Material for the task:
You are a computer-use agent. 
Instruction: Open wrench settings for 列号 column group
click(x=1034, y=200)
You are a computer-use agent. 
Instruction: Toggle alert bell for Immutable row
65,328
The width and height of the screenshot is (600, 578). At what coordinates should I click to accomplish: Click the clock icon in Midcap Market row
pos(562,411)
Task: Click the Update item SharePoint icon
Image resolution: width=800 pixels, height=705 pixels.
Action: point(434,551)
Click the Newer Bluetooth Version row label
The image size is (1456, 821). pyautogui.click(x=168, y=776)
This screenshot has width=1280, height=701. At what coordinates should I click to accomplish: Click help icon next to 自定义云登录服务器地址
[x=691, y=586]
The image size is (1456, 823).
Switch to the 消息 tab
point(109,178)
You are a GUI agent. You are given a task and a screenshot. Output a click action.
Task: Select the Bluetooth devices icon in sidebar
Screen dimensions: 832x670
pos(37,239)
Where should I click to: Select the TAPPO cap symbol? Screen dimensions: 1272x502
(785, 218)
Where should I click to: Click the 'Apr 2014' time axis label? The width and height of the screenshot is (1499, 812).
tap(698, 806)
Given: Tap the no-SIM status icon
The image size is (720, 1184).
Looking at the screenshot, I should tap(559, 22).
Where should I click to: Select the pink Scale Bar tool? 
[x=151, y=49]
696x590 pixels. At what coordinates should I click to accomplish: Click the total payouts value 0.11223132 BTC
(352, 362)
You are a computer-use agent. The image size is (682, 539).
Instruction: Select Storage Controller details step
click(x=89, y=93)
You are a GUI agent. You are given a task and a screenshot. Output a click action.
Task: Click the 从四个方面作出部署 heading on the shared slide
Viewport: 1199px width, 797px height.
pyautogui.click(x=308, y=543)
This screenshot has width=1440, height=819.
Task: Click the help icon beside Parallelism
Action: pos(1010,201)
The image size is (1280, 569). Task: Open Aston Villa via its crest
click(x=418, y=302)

Required action: Output the entire listing above, character for character.

Exercise solution:
You are a computer-use agent. 
Instruction: Open wrench settings for 列号 column group
click(x=1034, y=200)
You are a computer-use agent. 
Instruction: Toggle alert bell for Immutable row
65,328
The width and height of the screenshot is (600, 578). At what coordinates should I click to accomplish: Click the clock icon in Midcap Market row
pos(562,411)
Task: Click the Update item SharePoint icon
Image resolution: width=800 pixels, height=705 pixels.
Action: point(434,551)
Click the Newer Bluetooth Version row label
The image size is (1456, 821). pyautogui.click(x=168, y=776)
This screenshot has width=1280, height=701. At what coordinates should I click to accomplish: Click help icon next to 自定义云登录服务器地址
[x=691, y=586]
The image size is (1456, 823).
Switch to the 消息 tab
point(109,178)
You are a GUI agent. You are given a task and a screenshot. Output a click action.
Task: Select the Bluetooth devices icon in sidebar
Screen dimensions: 832x670
pos(37,239)
Where should I click to: Select the TAPPO cap symbol? Screen dimensions: 1272x502
(785, 218)
Where should I click to: Click the 'Apr 2014' time axis label? The width and height of the screenshot is (1499, 812).
tap(698, 806)
Given: Tap the no-SIM status icon
The image size is (720, 1184).
Looking at the screenshot, I should tap(559, 22).
Where should I click to: Select the pink Scale Bar tool? 
[x=151, y=49]
696x590 pixels. At what coordinates should I click to accomplish: Click the total payouts value 0.11223132 BTC
(352, 362)
You are a computer-use agent. The image size is (682, 539).
Instruction: Select Storage Controller details step
click(x=89, y=93)
You are a GUI agent. You are given a task and a screenshot. Output a click action.
Task: Click the 从四个方面作出部署 heading on the shared slide
Viewport: 1199px width, 797px height.
pyautogui.click(x=308, y=543)
This screenshot has width=1440, height=819.
Task: Click the help icon beside Parallelism
Action: pos(1010,201)
The image size is (1280, 569). Task: Open Aston Villa via its crest
click(x=418, y=302)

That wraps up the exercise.